Summarize the text below on the clustering of unhealthy behaviors in two sentences.

─── Given text ───

Health and Medical News and Resources

General interest items edited by Janice Flahiff

[Reblog] Clustering of unhealthy behaviours over time Implications for policy and practice

 

From The Kings Fund (UK site)

Summary

People’s lifestyles – whether they smoke, how much they drink, what they eat, whether they take regular exercise – affect their health and mortality. It is well known that each of these lifestyle risk factors is unequally distributed in the population.

Less is known about how these behaviours co-occur or cluster in the population and about how these patterns of multiple lifestyle risk have been evolving over time. This paper considers this in the context of the English population and sets out the implications for public health policy and practice that flow from the findings.

It reviews the current evidence on multiple lifestyle risks and analyses data from the Health Survey for England on the distribution of these risks in the adult population and how this is changing over time.

You can also download the supporting methodology and data appendices (98 kb) [pdf]

Key points

  • The overall proportion of the English population that engages in three or four unhealthy behaviours has declined significantly, from around 33 per cent of the population in 2003, to 25 per cent in 2008.
  • These reductions have been seen mainly among those in higher socio-economic and educational groups: people with no qualifications were more than five times as likely as those with higher education to engage in all four poor behaviours in 2008, compared with only three times as likely in 2003.
  • The health of the overall population will improve as a result of the decline in these behaviours, but the poorest and those with least education will benefit least, leading to widening inequalities and avoidable pressure on the NHS.

Policy implications

More effective ways must be found to help people in lower socio-economic groups and those with the least education to improve their health behaviours.

This requires a more holistic approach to policy and practice, addressing lifestyles that encompass multiple rather than individual unhealthy behaviours.

In addition, behaviour change should be linked more closely to inequalities policy and be focused more directly on improving the health of the poorest.

More research and better use of the data already available is key. In particular, it would be helpful to know whether it is easier or harder to change the behaviour of those with multiple risks, whether it is more effective to tackle the risks in sequence or in tandem, what the most cost-effective approaches are and what we can learn from other areas of care.

─── Provided information ───

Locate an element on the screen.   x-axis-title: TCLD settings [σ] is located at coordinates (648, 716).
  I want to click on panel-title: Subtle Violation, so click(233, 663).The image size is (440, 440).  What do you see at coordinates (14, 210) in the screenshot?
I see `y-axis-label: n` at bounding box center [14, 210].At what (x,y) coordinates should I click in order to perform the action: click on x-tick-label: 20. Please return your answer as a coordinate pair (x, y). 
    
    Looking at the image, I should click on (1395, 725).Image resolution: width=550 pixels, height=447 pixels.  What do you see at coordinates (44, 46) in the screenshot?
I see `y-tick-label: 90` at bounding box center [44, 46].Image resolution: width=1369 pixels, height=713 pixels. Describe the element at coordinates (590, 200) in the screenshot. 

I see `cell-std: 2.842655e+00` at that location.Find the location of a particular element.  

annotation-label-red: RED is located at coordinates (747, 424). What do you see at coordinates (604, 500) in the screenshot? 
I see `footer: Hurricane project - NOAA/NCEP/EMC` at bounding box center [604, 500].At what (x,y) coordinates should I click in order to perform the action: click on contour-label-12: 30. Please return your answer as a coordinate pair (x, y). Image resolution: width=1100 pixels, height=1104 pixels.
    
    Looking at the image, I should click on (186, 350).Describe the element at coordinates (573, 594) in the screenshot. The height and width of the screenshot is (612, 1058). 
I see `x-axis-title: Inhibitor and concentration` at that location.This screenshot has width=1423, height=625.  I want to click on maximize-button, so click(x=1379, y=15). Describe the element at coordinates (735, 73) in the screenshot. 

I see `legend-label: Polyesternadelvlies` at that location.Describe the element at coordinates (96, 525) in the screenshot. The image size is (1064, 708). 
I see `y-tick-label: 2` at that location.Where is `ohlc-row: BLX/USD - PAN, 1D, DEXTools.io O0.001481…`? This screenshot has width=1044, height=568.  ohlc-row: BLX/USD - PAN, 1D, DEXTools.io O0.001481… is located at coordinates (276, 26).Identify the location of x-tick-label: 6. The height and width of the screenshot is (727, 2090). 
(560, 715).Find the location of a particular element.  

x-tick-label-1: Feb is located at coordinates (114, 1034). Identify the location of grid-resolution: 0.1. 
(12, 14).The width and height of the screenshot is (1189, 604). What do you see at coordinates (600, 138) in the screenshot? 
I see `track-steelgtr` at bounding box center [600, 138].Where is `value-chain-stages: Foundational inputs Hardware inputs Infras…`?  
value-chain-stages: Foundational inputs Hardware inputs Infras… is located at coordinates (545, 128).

───

__Answer area__
Using Health Survey for England data, the paper finds that the share of the English population with three or four unhealthy behaviors (smoking, drinking, poor diet and lack of exercise) fell from around 33 percent in 2003 to 25 percent in 2008, mainly among higher socio-economic and educational groups. Because the poorest and least educated will benefit least, it calls for three things: a more holistic approach that addresses multiple behaviors, behavior change linked more closely to inequalities policy, and more research and better use of existing data.